### [Task statement]
Please set down only the lines between the line containing "Where should I click to: Expand" and the end of the records, inclusive, exactly as they stand.

Stored items
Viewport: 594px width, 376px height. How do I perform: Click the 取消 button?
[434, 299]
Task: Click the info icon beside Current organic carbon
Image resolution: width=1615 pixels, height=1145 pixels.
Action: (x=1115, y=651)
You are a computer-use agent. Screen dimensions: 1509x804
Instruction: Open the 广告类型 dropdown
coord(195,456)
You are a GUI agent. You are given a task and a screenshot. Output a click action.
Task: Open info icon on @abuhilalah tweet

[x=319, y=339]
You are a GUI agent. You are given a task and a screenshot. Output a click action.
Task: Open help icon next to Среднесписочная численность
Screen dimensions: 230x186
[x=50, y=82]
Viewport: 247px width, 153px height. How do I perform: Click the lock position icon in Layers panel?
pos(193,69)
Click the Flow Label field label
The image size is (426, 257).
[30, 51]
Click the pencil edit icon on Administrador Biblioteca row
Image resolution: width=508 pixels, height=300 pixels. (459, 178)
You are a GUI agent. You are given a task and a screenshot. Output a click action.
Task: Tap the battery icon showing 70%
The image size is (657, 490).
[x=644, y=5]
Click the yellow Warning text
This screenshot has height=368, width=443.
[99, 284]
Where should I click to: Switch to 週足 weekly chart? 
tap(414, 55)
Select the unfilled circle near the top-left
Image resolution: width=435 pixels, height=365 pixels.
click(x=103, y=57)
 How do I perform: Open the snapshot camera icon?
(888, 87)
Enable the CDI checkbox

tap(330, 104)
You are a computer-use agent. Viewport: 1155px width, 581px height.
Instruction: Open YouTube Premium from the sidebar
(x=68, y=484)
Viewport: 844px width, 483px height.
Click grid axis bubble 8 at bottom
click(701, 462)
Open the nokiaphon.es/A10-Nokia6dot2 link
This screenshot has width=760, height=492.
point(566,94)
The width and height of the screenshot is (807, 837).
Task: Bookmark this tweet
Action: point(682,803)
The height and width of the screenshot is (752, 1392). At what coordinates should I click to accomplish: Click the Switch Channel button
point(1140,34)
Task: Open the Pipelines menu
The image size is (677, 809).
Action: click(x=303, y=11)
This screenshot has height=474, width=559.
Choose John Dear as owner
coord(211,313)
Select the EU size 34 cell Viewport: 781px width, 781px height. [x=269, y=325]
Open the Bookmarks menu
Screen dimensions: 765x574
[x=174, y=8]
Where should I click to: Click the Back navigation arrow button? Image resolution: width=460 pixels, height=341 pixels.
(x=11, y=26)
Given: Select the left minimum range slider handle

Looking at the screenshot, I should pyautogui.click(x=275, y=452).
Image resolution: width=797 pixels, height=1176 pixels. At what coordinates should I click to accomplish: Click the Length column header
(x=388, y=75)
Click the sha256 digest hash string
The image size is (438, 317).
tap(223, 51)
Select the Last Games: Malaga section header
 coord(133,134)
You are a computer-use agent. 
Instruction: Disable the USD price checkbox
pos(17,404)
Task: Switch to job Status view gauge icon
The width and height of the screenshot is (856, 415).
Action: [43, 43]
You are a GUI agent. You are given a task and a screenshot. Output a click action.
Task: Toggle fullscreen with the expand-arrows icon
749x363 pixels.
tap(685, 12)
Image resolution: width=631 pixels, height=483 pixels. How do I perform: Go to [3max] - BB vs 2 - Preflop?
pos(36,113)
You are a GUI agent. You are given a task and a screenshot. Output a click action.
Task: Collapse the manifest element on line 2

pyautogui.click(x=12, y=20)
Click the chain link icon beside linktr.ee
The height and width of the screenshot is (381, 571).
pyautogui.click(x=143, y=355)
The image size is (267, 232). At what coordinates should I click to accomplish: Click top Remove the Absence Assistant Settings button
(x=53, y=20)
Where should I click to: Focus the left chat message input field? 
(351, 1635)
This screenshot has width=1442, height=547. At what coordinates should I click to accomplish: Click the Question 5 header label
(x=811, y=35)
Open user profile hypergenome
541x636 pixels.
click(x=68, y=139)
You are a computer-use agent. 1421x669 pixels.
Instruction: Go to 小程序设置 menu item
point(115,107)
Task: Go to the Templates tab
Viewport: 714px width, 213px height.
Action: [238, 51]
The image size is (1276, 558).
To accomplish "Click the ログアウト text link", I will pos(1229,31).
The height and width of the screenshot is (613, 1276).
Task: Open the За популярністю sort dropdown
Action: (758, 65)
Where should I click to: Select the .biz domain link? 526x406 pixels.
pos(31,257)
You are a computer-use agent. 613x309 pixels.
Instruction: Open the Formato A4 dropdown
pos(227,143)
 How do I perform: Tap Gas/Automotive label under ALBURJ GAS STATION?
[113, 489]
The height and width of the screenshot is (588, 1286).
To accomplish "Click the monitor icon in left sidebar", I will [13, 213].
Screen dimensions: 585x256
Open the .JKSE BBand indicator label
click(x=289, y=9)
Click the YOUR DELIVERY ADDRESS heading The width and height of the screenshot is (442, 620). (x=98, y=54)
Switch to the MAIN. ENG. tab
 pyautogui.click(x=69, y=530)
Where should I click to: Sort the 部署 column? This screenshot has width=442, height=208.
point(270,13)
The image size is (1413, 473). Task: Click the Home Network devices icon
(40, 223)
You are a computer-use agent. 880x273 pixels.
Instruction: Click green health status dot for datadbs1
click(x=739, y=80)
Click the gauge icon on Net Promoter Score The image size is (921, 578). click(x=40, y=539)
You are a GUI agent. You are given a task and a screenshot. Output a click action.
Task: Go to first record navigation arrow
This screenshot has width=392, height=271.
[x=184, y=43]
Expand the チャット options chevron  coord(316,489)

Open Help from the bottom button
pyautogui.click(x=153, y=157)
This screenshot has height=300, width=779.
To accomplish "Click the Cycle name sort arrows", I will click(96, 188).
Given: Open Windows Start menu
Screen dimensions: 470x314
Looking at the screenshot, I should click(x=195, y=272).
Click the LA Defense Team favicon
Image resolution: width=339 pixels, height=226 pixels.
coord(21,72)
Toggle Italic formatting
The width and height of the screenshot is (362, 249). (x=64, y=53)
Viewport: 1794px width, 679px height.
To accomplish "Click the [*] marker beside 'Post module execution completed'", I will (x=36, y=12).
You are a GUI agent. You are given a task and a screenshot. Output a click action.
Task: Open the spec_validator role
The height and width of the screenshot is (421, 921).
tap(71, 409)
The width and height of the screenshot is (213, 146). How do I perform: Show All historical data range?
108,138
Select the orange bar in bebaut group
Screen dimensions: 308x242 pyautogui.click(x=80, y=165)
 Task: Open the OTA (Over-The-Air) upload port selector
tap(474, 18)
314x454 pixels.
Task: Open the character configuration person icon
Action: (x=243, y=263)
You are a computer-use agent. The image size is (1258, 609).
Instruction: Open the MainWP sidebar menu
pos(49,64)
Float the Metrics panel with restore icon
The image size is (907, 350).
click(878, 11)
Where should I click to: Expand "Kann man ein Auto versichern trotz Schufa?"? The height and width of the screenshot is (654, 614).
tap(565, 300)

### [Exercise response]
Where should I click to: Expand "Kann man ein Auto versichern trotz Schufa?"? The height and width of the screenshot is (654, 614).
tap(565, 300)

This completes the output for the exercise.